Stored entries
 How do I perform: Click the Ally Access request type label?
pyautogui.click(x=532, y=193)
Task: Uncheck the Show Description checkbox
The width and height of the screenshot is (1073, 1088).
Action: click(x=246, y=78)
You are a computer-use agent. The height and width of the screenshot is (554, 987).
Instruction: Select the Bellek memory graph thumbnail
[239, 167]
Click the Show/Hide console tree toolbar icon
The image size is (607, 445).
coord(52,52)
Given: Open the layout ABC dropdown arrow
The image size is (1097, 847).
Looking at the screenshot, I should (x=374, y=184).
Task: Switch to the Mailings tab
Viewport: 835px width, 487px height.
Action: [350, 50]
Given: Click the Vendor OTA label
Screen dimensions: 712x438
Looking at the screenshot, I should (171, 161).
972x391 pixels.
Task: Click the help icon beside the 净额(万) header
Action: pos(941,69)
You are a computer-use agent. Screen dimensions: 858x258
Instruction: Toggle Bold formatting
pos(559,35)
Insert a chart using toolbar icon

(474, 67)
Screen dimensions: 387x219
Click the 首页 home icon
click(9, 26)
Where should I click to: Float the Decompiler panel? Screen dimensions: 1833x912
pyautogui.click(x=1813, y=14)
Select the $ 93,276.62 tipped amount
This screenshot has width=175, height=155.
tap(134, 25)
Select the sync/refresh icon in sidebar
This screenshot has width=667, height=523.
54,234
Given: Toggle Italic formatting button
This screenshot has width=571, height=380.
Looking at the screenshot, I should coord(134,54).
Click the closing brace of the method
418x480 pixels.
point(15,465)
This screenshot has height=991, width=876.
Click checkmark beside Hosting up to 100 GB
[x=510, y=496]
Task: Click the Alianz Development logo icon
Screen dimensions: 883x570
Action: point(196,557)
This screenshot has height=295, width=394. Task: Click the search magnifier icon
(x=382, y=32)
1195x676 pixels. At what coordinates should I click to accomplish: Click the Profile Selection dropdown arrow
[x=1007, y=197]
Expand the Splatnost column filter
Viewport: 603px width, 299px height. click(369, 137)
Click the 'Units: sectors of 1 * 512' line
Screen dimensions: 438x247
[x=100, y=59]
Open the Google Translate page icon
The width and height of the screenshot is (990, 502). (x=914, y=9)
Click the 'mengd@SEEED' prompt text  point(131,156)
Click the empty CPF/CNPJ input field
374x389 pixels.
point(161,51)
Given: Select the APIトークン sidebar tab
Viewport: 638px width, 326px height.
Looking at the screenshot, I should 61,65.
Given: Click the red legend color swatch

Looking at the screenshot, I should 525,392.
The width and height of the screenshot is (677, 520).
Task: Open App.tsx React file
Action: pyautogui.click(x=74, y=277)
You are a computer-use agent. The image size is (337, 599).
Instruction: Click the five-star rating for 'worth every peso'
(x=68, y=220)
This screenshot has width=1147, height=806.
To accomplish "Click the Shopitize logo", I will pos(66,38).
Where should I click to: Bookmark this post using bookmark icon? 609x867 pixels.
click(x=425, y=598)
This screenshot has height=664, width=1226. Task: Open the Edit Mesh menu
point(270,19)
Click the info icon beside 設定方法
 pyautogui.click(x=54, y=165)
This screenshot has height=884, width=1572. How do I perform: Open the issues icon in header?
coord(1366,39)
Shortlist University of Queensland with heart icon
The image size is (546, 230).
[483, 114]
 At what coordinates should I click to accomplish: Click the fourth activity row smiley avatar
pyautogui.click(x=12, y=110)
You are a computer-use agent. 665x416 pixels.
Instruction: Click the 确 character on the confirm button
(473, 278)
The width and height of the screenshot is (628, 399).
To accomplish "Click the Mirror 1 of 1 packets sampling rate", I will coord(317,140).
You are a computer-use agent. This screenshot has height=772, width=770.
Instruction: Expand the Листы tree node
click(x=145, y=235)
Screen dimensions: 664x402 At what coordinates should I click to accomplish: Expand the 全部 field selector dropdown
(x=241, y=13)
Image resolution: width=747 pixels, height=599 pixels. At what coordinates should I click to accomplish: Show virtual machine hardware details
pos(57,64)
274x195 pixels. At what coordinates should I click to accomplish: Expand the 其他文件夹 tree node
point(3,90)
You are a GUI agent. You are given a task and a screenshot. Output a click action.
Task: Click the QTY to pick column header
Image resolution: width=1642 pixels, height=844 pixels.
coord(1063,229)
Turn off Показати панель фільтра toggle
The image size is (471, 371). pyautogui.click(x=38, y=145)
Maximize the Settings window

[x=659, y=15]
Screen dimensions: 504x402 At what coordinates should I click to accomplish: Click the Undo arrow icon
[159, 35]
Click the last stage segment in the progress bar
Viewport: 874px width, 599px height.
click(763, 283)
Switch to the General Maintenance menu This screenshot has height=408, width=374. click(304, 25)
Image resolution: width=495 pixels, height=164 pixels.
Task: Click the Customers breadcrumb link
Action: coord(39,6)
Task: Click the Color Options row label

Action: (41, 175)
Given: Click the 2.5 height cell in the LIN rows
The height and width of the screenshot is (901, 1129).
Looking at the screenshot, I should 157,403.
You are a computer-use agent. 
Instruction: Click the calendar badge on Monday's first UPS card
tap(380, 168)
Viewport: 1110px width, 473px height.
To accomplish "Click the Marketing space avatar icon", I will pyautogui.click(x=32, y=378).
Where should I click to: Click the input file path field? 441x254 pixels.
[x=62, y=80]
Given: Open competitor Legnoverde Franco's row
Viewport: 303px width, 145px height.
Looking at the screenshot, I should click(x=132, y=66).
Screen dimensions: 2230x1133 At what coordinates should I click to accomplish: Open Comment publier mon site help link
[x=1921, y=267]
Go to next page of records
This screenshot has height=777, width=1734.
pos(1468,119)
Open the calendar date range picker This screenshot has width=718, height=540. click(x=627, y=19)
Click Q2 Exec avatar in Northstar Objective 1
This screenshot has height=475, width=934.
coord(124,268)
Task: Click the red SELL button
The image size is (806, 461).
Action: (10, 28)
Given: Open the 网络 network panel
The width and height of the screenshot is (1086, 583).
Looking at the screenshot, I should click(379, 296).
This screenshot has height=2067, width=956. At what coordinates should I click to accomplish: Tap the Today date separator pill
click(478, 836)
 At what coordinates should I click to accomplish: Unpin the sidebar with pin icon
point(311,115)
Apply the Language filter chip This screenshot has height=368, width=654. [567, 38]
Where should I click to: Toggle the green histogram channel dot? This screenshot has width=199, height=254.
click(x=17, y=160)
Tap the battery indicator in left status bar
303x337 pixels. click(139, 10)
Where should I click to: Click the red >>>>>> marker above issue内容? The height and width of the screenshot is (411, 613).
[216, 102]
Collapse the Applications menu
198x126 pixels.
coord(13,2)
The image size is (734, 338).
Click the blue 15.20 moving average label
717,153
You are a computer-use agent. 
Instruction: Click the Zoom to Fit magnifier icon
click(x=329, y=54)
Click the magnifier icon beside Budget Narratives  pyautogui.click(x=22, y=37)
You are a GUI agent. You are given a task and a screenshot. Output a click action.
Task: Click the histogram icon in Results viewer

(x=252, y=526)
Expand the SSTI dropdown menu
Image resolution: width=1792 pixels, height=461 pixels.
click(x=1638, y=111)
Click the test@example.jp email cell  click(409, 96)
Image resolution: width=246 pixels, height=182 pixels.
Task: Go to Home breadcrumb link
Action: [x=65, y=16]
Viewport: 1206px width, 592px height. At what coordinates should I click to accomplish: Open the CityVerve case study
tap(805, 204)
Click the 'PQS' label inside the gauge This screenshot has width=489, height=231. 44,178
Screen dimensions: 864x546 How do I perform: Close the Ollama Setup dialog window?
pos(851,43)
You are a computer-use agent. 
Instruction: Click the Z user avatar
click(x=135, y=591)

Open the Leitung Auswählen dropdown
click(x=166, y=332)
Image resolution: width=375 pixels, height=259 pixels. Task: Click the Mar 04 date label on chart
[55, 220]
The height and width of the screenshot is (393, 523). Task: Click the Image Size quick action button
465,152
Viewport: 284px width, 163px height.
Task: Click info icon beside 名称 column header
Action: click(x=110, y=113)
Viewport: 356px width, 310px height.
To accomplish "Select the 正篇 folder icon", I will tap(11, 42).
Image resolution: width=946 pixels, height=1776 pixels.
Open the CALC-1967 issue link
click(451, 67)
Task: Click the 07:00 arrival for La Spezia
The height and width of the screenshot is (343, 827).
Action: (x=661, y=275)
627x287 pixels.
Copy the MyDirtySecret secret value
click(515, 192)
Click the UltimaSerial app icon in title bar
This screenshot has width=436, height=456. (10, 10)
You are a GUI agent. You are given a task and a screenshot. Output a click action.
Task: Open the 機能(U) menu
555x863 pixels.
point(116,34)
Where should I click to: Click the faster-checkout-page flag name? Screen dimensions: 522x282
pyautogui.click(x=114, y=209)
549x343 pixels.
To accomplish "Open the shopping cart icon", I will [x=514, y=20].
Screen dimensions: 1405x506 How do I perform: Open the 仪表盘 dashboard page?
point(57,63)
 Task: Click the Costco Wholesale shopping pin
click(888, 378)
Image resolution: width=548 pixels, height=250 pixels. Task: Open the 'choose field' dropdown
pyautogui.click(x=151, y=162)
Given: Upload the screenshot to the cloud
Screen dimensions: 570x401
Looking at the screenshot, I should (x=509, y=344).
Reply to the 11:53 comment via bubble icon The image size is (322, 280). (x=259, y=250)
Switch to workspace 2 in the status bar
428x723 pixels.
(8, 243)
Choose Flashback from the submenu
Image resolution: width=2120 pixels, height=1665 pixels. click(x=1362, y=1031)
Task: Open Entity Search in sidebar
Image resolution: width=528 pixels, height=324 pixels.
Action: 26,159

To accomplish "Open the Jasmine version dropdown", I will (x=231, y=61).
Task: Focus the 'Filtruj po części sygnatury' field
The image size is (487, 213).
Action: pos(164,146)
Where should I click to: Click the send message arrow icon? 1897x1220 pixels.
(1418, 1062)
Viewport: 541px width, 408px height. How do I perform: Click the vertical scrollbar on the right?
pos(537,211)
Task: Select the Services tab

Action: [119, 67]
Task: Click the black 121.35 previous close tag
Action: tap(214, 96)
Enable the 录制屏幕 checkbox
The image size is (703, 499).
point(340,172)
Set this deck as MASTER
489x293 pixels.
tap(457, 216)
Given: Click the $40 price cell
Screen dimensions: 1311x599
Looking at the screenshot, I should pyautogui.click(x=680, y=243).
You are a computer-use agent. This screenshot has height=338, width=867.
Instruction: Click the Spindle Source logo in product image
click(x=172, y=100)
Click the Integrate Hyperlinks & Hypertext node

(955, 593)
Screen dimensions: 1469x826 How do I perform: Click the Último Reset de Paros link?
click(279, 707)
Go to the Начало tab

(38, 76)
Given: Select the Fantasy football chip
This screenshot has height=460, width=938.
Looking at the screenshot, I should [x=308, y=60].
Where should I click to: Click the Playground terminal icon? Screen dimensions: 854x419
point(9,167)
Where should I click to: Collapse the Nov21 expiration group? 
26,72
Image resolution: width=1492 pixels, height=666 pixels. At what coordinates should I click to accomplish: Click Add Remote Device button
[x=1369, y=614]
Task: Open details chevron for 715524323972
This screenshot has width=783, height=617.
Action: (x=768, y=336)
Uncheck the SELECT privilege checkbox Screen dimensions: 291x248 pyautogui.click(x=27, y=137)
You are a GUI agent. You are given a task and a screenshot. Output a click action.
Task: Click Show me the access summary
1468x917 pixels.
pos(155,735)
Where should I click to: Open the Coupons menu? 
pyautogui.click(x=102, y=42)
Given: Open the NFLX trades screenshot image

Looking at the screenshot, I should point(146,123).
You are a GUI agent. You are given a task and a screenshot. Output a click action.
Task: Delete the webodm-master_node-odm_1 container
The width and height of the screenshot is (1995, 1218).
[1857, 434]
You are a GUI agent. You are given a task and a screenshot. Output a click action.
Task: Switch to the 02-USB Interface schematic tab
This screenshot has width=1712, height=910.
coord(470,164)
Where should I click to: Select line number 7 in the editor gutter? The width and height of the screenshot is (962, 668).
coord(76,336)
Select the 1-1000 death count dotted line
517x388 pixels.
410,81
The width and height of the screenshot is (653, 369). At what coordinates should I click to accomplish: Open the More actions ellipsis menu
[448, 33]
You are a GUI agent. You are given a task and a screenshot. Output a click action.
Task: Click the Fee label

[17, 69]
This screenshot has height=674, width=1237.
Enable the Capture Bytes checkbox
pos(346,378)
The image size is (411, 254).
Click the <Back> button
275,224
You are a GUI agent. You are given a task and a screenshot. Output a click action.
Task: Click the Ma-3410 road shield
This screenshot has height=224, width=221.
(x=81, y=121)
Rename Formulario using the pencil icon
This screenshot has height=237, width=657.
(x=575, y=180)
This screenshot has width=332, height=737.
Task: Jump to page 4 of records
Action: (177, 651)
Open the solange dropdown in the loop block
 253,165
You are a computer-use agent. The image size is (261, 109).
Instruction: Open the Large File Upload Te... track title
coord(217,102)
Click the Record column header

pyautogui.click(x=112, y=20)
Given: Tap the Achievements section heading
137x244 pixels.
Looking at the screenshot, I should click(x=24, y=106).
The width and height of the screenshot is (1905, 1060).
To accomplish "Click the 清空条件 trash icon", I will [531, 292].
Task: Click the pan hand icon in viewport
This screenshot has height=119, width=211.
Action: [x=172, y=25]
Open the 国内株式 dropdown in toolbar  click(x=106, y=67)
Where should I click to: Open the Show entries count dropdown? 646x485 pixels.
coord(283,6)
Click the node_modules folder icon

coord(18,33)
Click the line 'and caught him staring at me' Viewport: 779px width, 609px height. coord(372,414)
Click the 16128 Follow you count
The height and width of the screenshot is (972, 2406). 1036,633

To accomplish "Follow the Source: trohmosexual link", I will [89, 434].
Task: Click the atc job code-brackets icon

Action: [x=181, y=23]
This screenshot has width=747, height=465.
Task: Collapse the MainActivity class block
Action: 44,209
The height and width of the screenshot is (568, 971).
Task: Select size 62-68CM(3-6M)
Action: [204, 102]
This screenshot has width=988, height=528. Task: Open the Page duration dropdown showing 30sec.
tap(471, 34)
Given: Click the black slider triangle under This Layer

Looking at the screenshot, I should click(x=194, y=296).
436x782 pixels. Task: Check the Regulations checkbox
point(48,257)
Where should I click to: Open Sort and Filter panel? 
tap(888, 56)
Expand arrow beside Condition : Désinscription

◆ PROBLEM STATEMENT
Please copy everything in the data above from the line containing "You are a computer-use agent. The image size is (261, 109)." down to the line containing "pyautogui.click(x=112, y=20)", and rename "track title" to "song title" while keeping all else unchanged.

◆ COMPLETE ANSWER
You are a computer-use agent. The image size is (261, 109).
Instruction: Open the Large File Upload Te... song title
coord(217,102)
Click the Record column header

pyautogui.click(x=112, y=20)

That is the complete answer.